Creation of High-Resolution VTCs
In most cases the voxel resolution of functional data is not below 1 mm and can, thus, be handled by the normal processing pipeline in BrainVoyager with 1 mm VMR data sets in native, MNI, AC-PC or Talairach space. When using sub-millimeter functional resolution, e.g. on ultra high-field scanners (7 Tesla and beyond), some special treatment is required in order to create sub-milimeter volume time course (VTC) data in AC-PC, MNI or Talairach space. Since sub-millimeter data is usually analyzed individually, it might be best to create VTCs in FMR-STC space, which avoids resampling to a normalized space. In this case the information in this topic is not needed and one should proceed with topic VTC Data in FMR Space..
The sub-millimeter functional data may be obtained from whole-brain scans but it is often acquired from small slabs; for the latter case, improved bounding box specification operations are available to avoid huge transformed datasets filled mainly with "empty" voxel time courses. Since functional data can not have a higher resolution than the "hosting" anatomical VMR data set (in the current framework of BrainVoyager), the easiest solution to handle sub-millimeter VTCs is to use anatomical data with sub-millimeter resolution. Note that it is not strictly necessary to measure the anatomical data with sub-millimeter resolution since it can be upscaled easily to any desired (iso-voxel) resolution. With the VMR data set in the right spatial resolution, the functional data can be created in the same resolution by using value "1" for the relative functional resolution value when creating VTC files (integral values 2, 3 and higher will produce functional data with lower resolution relative to the VMR as is often used with standard fMRI data). Since BrainVoyager QX 2.4 extensions to existing tools and file formats have been implemented that make it almost as easy to work with sub-millimeter anatomical and functional data as with standard resolution data in native, AC-PC, MNI and Talairach space. Further improvements in BrainVoyager QX 2.8 support specification, processing and visualization of Talairach space with any (sub-millimeter) spatial resolution. The steps below describe in detail how sub-millimeter VTCs can be created using data from a 7 Tesla scanner (courtesy of Federico de Martino, Maastricht University and Center for Magnetic Resonance Research, CMRR, Minneapolis, USA).

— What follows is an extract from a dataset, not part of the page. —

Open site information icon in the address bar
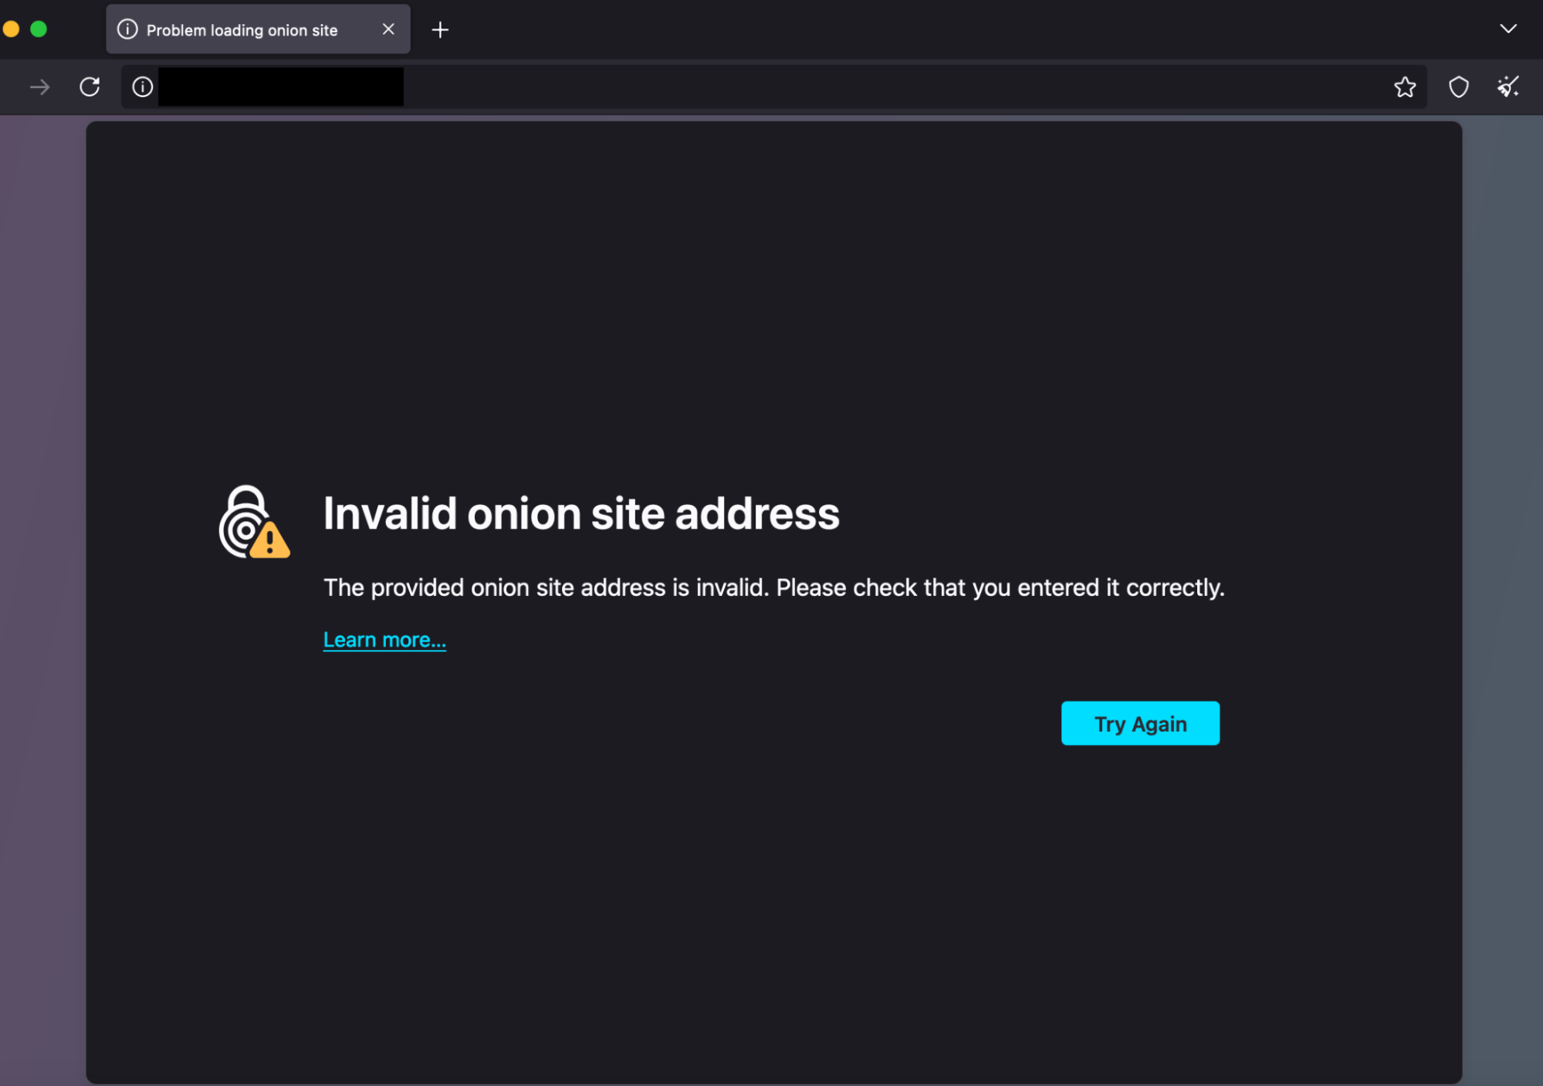[141, 86]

Creation of High-Resolution Spatial Transformation Files
Since BrainVoyager QX 2.8 it is possible and recommended to directly specify native, ACPC and Talairach transformations on the desired (sub-millimeter) resolution VMR data set that matches the resolution of the targeted sub-millimeter VTC resolution. A scaling to 1 mm VMR data for specifying ACPC transformation (.TRF) and Talairach landmark (.TAL) files (which was necessary in BrainVoyager QX 2.6), is no longer necessary since BrainVoyager now supports ACPC and Talairach space for any sub-millimeter voxel resolution. Also the advanced segmentation tools now process sub-millimeter ACPC/Talairach space data by rescaling the size of Talairach masks.
In order to run FMR-VMR alignment, ACPC transformation and Talairach warping, a high-resolution iso-voxel VMR data set is needed that matches the resolution of the desired sub-millimeter functional data since VTC files are created in the resolution of the "hosting" VMR. To ensure that this is indeed the case, the value of the functional-to-anatomical resolution must be set to 1x1x1 in the Create VTC Options dialog.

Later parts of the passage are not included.